29. 29. Wim Borsboom in reply to mikrobi 03:14 PM 8/5/11

Hi mikrobi, not sure if you are still actively following this thread. Please read my comment 27... It also ties in with some remarks by readers here with an Indian background.

30. 30. Wim Borsboom in reply to Wim Borsboom 03:14 PM 8/5/11

test

31. 31. Wim Borsboom in reply to Wim Borsboom 03:26 AM 8/6/11

please disregard messages 27, 28, and 29

32. 32. d01443757 02:50 PM 9/13/11

this is new to me and i am going to try it out

33. 33. sarahnaylor in reply to dankgray 12:25 AM 12/14/12

surreal numbers by donald E knuth

34. 34. abooraihanah 05:12 PM 3/9/13

IT SUITS THE EGO AND PERSONAL PRIDE TO TRY AND TAKE CREDIT FOR ZERO. AS MUCH AS I WOULD LOVE TO ASSOCIATE IT WITH MY HERITAGE (MUSLIM, AFRICAN, ETC.) THE REALITY IS THAT HISTORICALLY THE PRACTICAL USE OF ZERO DATES BACK TO ANYONE WHOEVER MEASURED ANYTHING. JUDEO/CHRISTIAN ACCOUNTS SHOW MOSES MEASURING TO BUILD AN ARCH. MANY INVENTIONS WERE FOUND DUE TO NECESSITY AND IT WOULD SEEM THAT "ZERO" WAS ALSO ONE OF THOSE ITEMS THAT APPEARED SIMULTANEOUSLY THROUGHOUT HISTORY DUE TO NECESSITY. SOME ACQUIRED IT FROM OTHERS AND OTHERS WHO WERE DELVED IN THOUGHT AND/OR PURPOSE USED THEIR GOD GIVEN MINDS TO GIVE LIFE TO A NECESSARY AND REVOLUTIONARY CONCEPT. BUT, INFORMATION SHOWS THAT NO SINGULAR SOCIETY HAS THE SOLE CLAIM ON "INVENTING" ZERO.

ONLY ALLAH INVENTED THE ZERO.

35. 35. alon. shep in reply to rktenneti 09:48 PM 5/10/13

The origin of 0 in India was to symbolize God.
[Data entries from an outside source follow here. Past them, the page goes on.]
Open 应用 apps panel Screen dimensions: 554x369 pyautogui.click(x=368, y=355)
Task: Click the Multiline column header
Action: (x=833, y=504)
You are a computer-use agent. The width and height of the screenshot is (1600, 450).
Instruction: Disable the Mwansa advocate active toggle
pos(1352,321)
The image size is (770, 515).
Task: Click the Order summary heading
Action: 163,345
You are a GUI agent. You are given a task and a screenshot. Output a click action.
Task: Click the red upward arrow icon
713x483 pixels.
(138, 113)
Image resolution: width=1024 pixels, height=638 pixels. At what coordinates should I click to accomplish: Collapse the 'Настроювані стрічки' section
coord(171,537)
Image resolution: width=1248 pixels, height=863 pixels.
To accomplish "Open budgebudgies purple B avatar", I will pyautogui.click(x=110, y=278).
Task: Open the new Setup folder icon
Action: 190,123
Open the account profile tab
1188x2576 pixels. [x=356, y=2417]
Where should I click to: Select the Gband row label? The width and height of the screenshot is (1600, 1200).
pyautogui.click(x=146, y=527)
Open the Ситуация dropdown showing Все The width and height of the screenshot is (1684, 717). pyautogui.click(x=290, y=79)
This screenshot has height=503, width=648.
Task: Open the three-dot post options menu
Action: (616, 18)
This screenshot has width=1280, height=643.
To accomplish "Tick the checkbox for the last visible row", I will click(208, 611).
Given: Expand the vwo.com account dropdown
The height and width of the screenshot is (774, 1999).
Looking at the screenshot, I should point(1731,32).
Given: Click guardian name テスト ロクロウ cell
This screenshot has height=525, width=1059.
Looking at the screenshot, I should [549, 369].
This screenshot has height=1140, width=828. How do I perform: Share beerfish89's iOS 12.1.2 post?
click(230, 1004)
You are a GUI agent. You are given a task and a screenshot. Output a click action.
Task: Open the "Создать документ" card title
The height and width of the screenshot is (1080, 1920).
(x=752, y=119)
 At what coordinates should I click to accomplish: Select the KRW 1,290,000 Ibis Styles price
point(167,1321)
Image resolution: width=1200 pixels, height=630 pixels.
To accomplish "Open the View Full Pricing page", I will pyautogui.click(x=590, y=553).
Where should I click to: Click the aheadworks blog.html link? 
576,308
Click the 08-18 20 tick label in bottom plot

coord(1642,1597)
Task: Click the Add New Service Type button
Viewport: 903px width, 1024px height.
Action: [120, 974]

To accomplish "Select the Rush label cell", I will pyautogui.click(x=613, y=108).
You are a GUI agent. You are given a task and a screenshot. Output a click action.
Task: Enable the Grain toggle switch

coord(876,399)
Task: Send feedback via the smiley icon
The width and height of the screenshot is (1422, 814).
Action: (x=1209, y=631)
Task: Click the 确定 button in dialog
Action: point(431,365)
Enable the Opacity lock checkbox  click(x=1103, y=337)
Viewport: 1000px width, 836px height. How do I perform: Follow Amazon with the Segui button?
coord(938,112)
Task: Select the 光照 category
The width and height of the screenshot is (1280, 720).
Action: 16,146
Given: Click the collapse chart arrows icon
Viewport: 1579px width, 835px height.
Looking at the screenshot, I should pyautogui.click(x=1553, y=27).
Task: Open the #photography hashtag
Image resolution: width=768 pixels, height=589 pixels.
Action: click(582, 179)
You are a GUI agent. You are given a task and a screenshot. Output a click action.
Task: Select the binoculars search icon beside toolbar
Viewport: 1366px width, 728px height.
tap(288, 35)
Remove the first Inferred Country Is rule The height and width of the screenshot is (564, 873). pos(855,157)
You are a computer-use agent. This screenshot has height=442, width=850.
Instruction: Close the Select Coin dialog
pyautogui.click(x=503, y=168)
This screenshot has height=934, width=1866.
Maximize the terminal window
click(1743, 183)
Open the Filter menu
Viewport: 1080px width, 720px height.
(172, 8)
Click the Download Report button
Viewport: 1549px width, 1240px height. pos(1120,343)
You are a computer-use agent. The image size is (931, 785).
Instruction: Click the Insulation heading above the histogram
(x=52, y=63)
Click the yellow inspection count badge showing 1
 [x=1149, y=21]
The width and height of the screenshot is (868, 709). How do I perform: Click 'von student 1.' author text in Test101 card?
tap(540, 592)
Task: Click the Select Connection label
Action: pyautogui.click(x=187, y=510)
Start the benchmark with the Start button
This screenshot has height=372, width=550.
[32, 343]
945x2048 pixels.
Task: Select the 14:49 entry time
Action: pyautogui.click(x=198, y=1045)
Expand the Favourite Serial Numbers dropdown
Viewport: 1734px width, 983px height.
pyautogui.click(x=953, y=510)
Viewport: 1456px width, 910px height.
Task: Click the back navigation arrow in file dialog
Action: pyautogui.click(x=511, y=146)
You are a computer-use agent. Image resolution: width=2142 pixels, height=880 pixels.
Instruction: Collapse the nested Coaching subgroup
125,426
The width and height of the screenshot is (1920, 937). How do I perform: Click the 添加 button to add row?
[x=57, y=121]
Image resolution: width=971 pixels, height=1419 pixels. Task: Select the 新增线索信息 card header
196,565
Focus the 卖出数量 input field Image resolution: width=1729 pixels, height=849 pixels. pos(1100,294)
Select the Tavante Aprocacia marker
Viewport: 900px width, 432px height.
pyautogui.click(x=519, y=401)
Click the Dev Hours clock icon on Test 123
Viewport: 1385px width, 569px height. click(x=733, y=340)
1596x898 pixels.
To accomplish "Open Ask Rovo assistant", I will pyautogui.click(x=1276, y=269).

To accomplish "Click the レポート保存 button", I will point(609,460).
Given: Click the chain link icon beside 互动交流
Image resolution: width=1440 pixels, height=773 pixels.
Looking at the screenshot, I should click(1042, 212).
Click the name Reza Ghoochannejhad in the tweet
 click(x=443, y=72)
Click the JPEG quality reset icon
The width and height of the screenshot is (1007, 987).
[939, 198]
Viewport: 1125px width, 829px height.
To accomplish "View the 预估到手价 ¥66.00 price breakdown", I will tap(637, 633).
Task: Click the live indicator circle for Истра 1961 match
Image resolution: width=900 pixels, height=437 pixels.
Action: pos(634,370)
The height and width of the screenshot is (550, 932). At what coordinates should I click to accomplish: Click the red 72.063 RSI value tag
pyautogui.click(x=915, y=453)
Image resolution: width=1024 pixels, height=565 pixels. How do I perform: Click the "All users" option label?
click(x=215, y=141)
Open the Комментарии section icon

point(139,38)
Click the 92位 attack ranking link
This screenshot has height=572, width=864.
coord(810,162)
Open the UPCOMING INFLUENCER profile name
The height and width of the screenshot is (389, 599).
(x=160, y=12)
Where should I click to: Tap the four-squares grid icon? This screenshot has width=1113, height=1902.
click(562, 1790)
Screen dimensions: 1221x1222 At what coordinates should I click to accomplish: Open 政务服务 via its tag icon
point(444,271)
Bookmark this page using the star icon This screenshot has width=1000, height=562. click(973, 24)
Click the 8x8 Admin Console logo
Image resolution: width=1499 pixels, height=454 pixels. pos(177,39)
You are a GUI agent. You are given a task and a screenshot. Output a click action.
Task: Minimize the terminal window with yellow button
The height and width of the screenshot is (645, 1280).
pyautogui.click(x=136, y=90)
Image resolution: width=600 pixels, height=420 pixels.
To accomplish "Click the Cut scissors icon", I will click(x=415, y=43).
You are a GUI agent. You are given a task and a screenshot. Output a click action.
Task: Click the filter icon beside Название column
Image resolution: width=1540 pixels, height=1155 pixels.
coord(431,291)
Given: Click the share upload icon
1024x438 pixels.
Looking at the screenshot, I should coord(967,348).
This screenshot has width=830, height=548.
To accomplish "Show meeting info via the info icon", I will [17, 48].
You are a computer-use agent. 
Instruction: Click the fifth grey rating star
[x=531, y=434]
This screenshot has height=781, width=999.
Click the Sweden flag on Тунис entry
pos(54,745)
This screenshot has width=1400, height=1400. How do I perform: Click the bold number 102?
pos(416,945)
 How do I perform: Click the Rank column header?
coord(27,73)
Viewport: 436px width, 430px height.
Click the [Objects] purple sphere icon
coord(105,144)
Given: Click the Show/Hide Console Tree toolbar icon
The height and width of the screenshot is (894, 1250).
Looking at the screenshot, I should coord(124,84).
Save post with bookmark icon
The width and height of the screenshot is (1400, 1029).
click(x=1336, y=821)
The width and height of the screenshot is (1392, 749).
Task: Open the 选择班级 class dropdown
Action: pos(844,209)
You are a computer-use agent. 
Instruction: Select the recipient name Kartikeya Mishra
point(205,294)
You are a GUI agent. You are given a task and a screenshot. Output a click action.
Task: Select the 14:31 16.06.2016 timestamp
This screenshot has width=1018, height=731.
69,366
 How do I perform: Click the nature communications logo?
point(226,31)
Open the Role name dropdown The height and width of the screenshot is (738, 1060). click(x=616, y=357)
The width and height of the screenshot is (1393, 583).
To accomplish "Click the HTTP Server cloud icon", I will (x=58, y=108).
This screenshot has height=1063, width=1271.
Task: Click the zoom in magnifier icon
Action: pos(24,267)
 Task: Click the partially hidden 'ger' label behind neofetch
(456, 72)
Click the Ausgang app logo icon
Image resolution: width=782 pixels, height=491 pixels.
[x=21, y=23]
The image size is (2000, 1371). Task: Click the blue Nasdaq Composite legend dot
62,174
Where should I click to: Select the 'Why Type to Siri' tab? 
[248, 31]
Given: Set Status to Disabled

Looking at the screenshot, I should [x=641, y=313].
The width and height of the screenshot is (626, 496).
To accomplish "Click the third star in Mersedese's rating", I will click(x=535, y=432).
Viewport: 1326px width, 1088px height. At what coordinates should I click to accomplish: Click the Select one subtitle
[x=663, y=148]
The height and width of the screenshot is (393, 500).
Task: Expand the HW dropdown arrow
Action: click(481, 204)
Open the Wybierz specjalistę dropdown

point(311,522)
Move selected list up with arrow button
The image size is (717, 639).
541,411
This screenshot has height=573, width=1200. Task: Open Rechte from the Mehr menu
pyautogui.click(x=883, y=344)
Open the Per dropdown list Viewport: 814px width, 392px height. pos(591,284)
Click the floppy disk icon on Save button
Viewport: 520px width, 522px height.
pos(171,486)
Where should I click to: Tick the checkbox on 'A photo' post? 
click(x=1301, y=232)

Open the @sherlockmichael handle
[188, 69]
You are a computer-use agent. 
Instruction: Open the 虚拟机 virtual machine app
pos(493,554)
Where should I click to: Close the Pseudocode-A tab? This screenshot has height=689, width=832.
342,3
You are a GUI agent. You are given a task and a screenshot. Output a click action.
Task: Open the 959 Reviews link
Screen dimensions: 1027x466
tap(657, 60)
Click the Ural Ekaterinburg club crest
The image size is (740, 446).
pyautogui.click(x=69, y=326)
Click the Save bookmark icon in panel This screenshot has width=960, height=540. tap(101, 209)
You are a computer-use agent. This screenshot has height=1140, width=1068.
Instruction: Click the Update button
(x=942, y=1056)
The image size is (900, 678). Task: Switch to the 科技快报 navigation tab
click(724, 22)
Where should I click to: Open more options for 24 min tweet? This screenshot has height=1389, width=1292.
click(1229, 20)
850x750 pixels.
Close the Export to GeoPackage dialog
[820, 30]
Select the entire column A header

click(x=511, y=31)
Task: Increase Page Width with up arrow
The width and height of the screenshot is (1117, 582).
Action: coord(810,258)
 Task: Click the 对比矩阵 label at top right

An infinite potential, that is why its round and hollow... When Fibonacci (100 years before Leonardo De Vinci who adopted his ideas of Golden ratio) brought it to Rome, the Vatican opposed its introduction claiming its a foreign idol concept of God. Only by the pressure of Vatican court mathematicians who saw the advantage of it that was allowed.
0 is in perfect balance. a potential. If you put it before 1 (which is a unified concept of human/god, that is you/me), it stays a potential and you stay you. But, if you put it after the 1, it increases your value ten folds and so on...All numbers and letters are symbols originated from philosophical ideas accompanying humanity from prehistory time. Al.

36. 36. alon. shep 09:58 PM 5/10/13

We treat numbers, letters and words with standard everyday approach, not knowing that they all took thousands of years of human believes and experiences to be formed as symbols for philosophical ideas and experiences descriptions.
I personally believe, that the zero symbolizes god, the total infinite space and potential, to be realized when focusing on the breath which goes round and around....hence, 0...happy breathing to all.